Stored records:
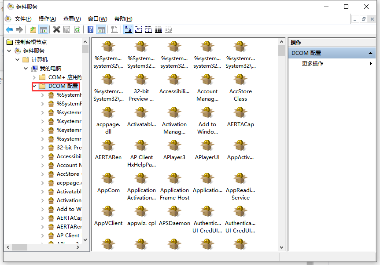Open the 查看(V) menu

coord(72,19)
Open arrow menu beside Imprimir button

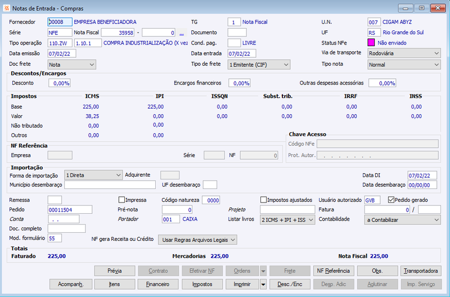(x=263, y=285)
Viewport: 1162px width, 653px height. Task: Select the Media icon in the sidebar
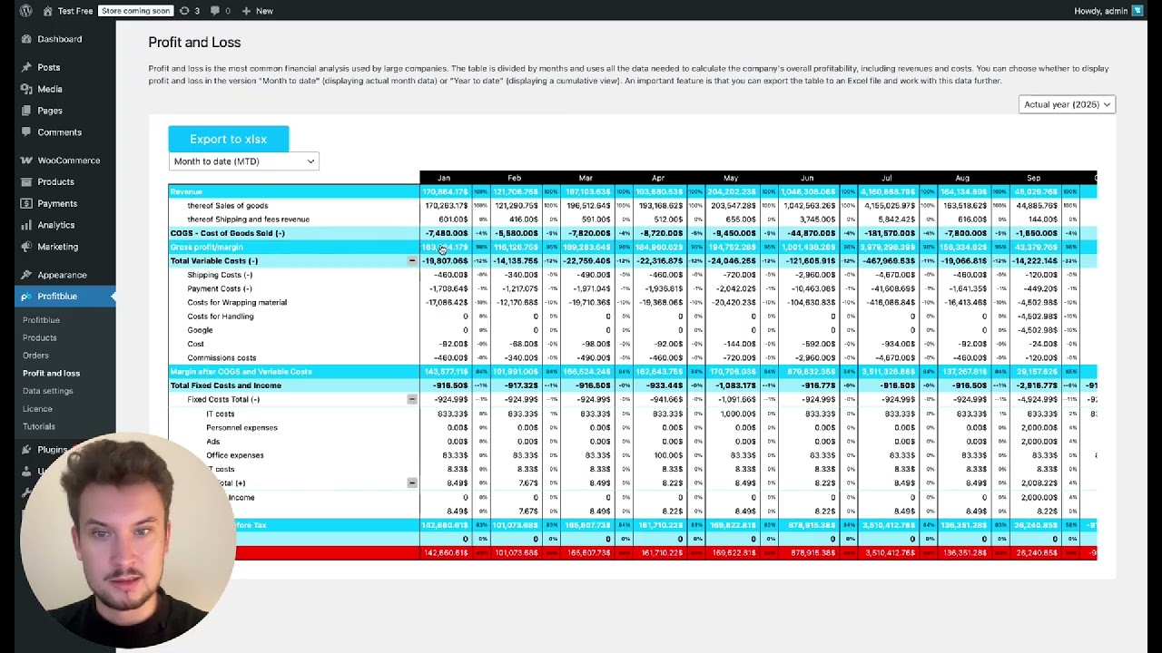(25, 89)
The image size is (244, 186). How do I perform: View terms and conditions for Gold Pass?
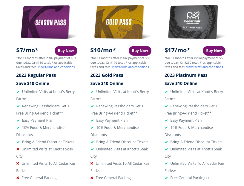click(131, 67)
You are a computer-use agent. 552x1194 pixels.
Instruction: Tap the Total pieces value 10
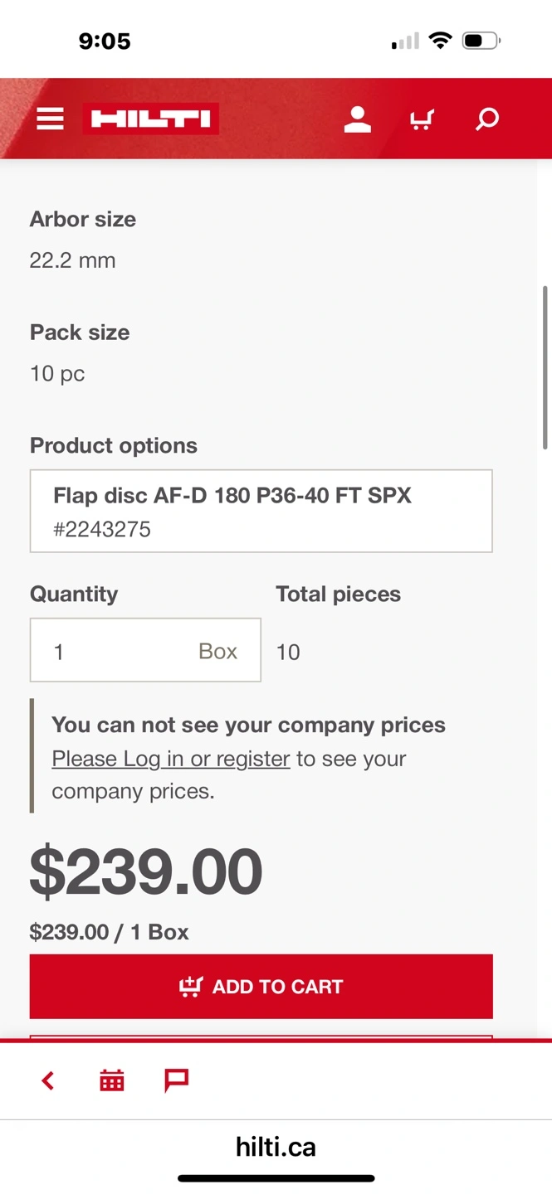pyautogui.click(x=288, y=653)
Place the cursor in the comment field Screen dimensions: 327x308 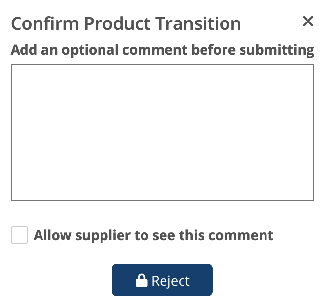click(162, 132)
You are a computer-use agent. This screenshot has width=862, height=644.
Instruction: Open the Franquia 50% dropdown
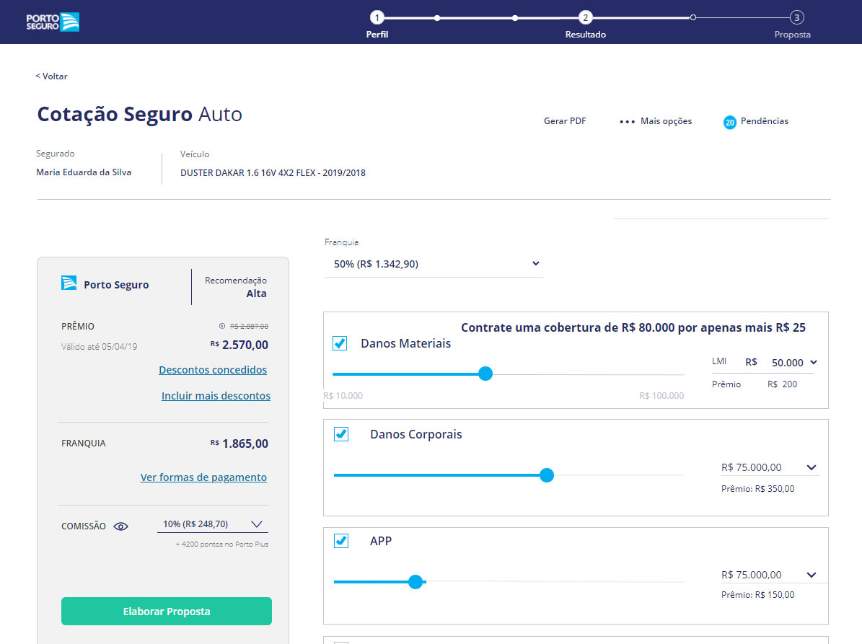434,264
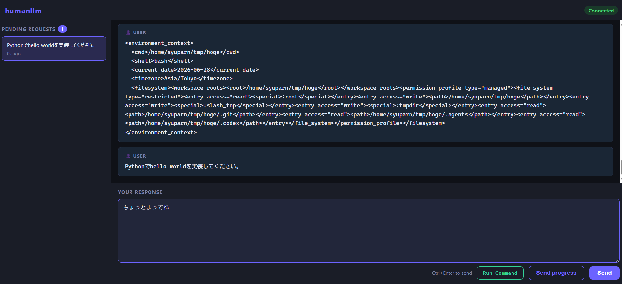This screenshot has height=284, width=622.
Task: Click the user avatar icon in second message
Action: point(128,156)
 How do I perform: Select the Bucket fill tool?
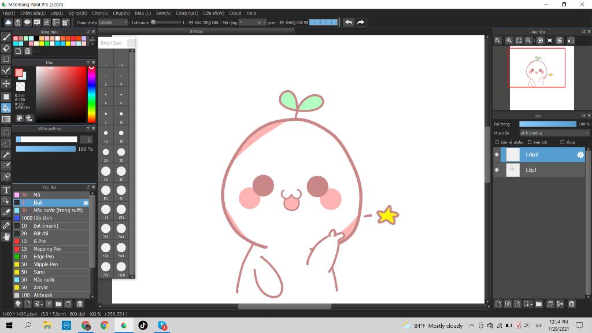coord(6,108)
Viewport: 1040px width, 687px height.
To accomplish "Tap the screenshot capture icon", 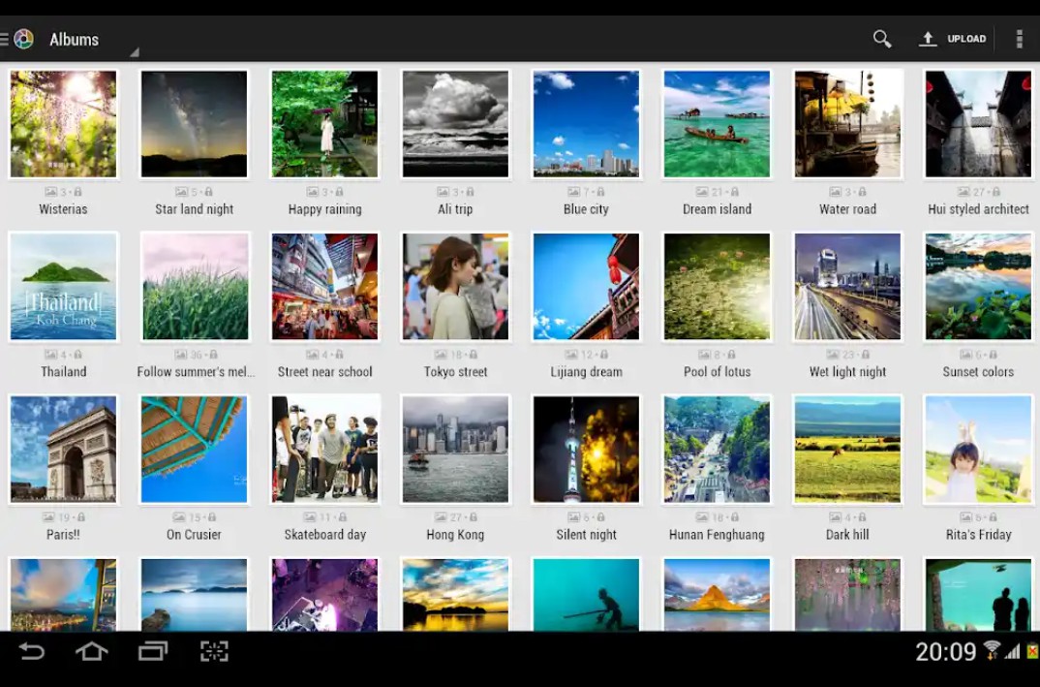I will 214,651.
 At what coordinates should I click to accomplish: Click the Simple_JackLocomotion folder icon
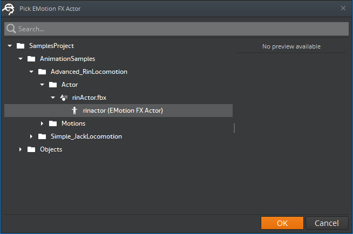pos(42,136)
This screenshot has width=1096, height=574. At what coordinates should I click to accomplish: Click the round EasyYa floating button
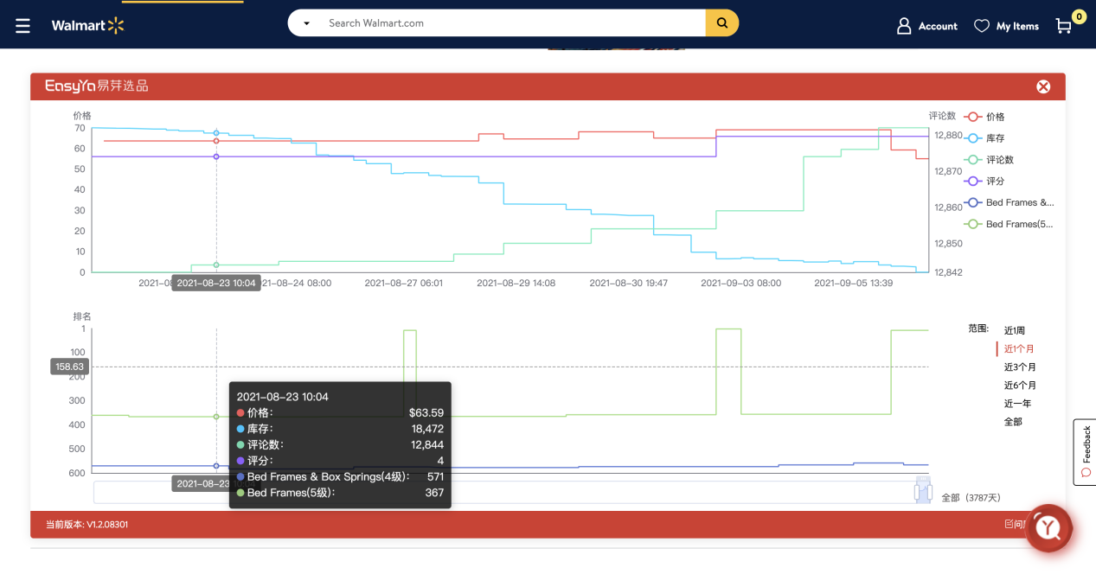[x=1048, y=527]
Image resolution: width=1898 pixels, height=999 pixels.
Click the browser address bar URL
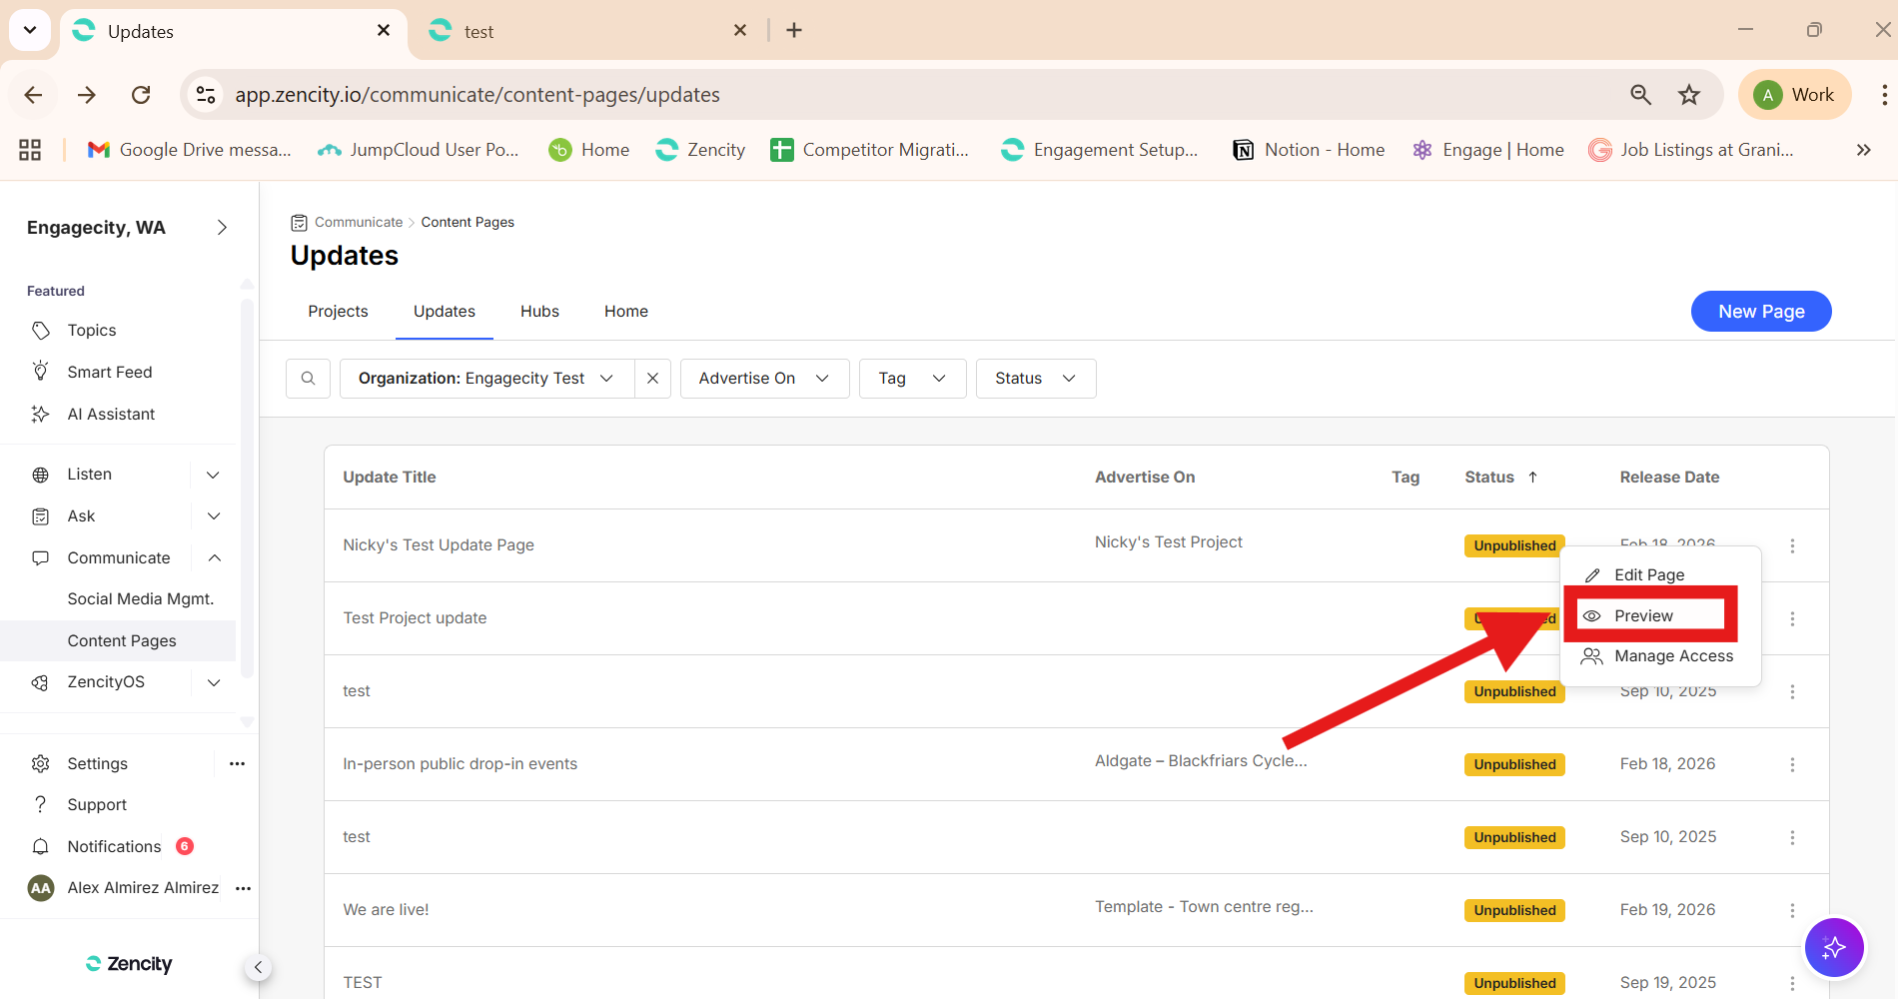[477, 95]
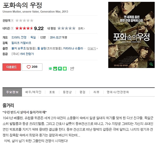Click the green memo square icon
Viewport: 157px width, 146px height.
[65, 69]
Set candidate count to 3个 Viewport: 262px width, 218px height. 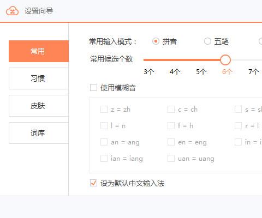pyautogui.click(x=149, y=72)
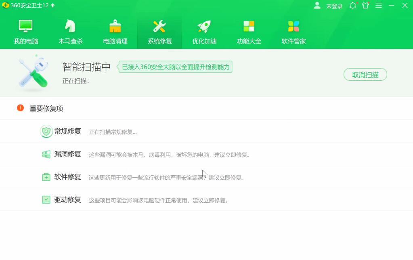Click the 漏洞修复 item icon
Viewport: 413px width, 260px height.
pos(46,154)
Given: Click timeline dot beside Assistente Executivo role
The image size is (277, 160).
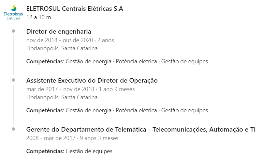Looking at the screenshot, I should pos(13,80).
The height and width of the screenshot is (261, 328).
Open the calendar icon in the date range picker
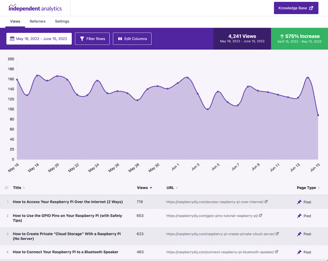(x=12, y=38)

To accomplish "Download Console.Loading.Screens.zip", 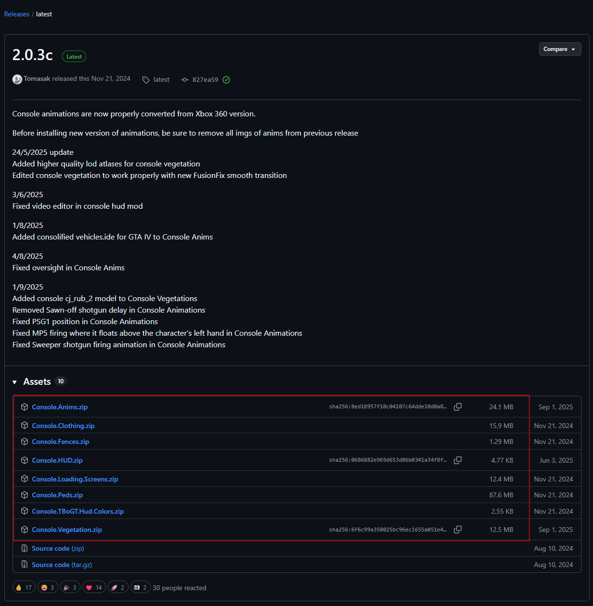I will click(75, 479).
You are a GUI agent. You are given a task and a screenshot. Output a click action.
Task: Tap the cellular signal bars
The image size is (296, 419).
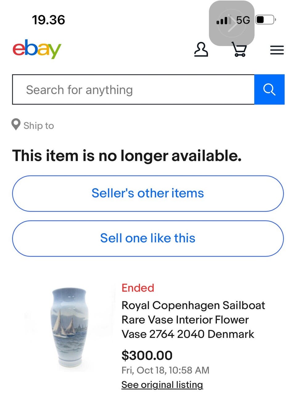click(x=223, y=20)
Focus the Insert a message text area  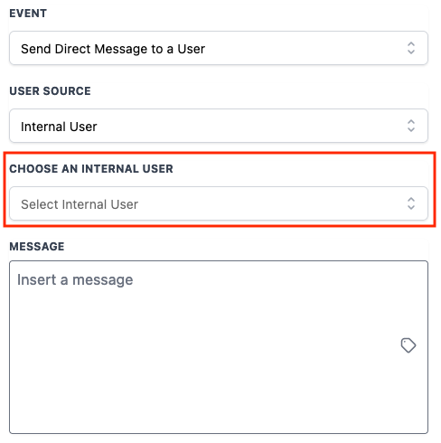pos(219,347)
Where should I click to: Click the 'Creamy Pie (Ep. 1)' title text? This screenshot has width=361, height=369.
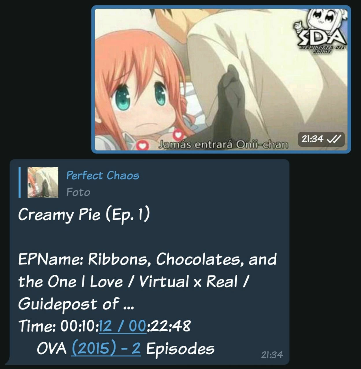coord(84,215)
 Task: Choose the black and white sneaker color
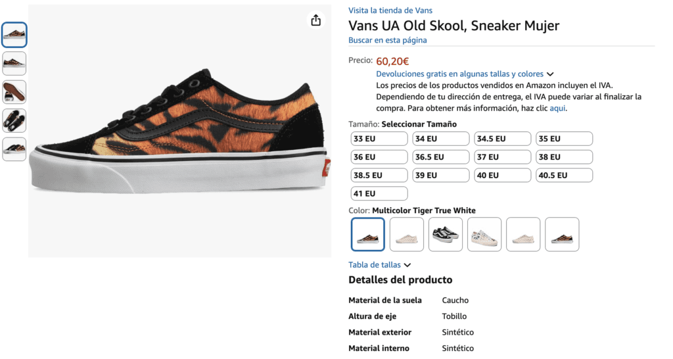click(446, 235)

**TASK DIRECTIONS:** Determine how many lines of the data above contain the string "pixels", and answer with the number only.

**YOUR SOLUTION:** 2